• [EXERCISE DESCRIPTION] Extract each line of the records that contains the string "screenshot", reproducing every such line in full.

• [MATERIAL FOR THE TASK]
-=-=-=-=-
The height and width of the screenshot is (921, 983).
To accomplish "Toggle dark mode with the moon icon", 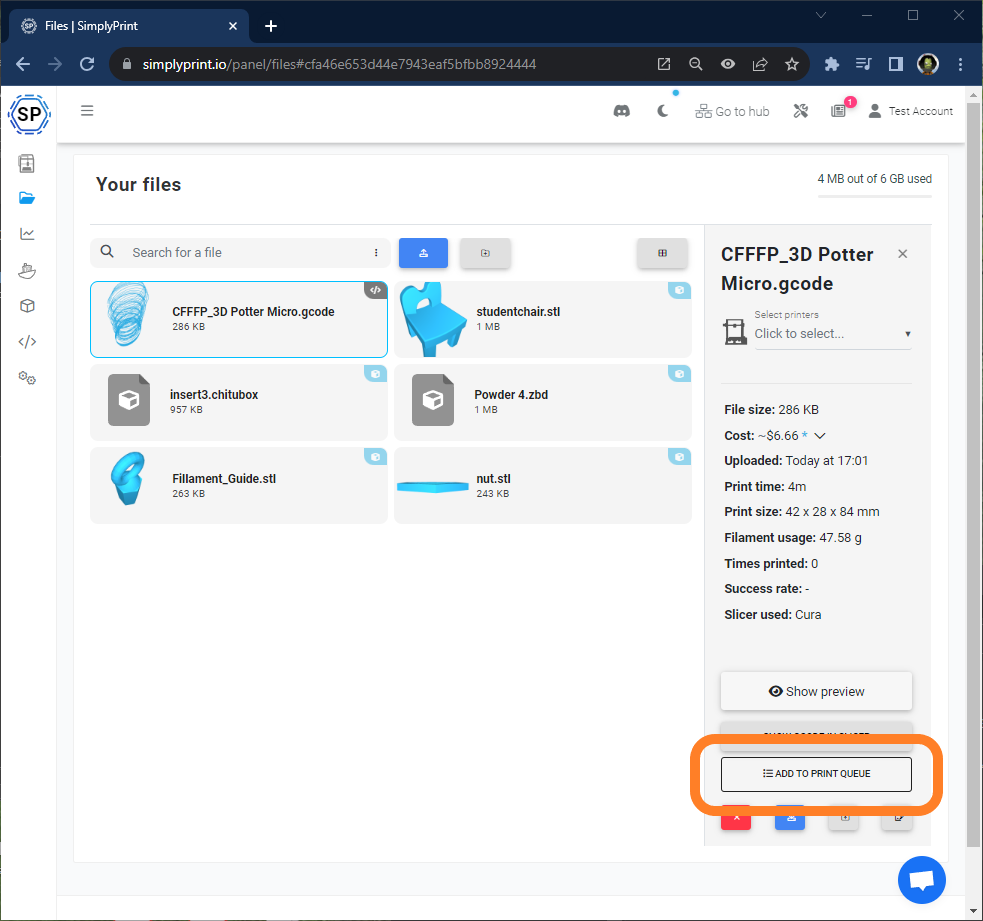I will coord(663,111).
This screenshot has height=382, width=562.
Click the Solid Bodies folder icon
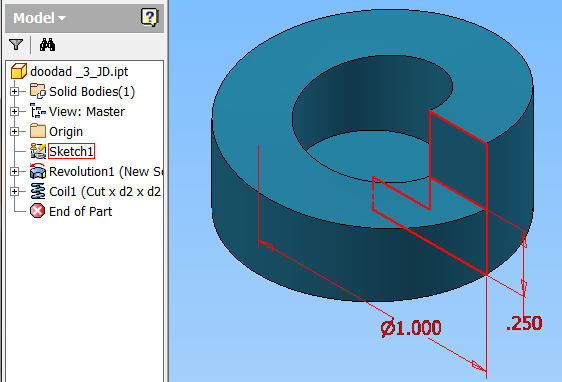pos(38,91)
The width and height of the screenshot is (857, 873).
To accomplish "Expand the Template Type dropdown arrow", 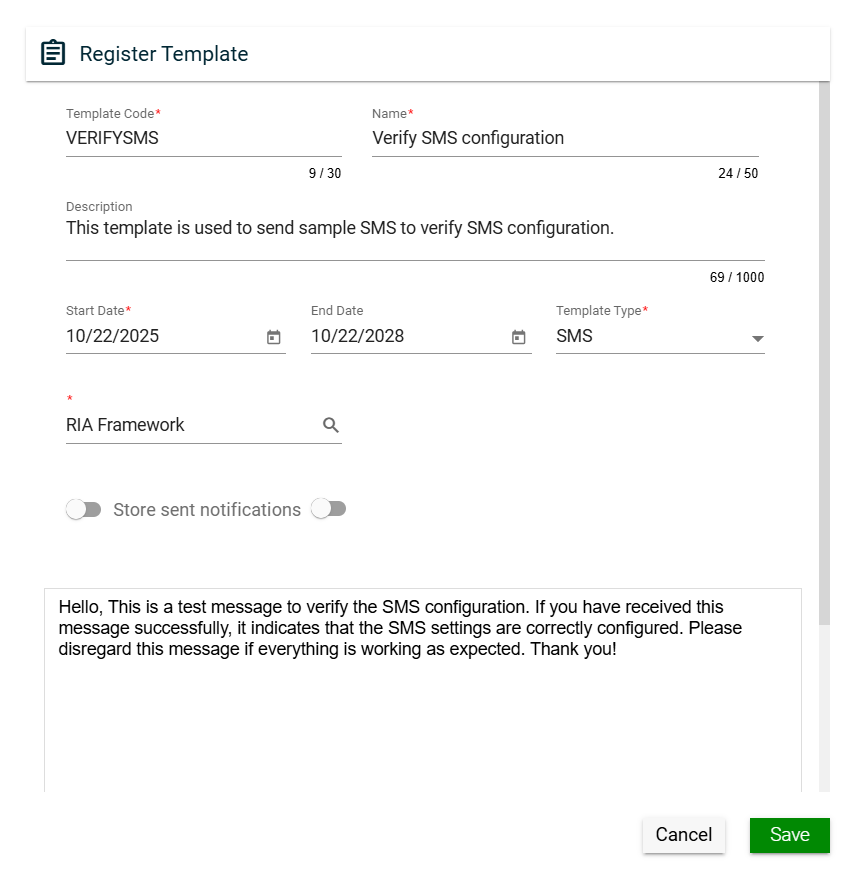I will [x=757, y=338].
-=-=-=-=-
• [FINISHED EXERCISE]
The height and width of the screenshot is (921, 983).
This screenshot has height=382, width=562.
The width and height of the screenshot is (857, 873).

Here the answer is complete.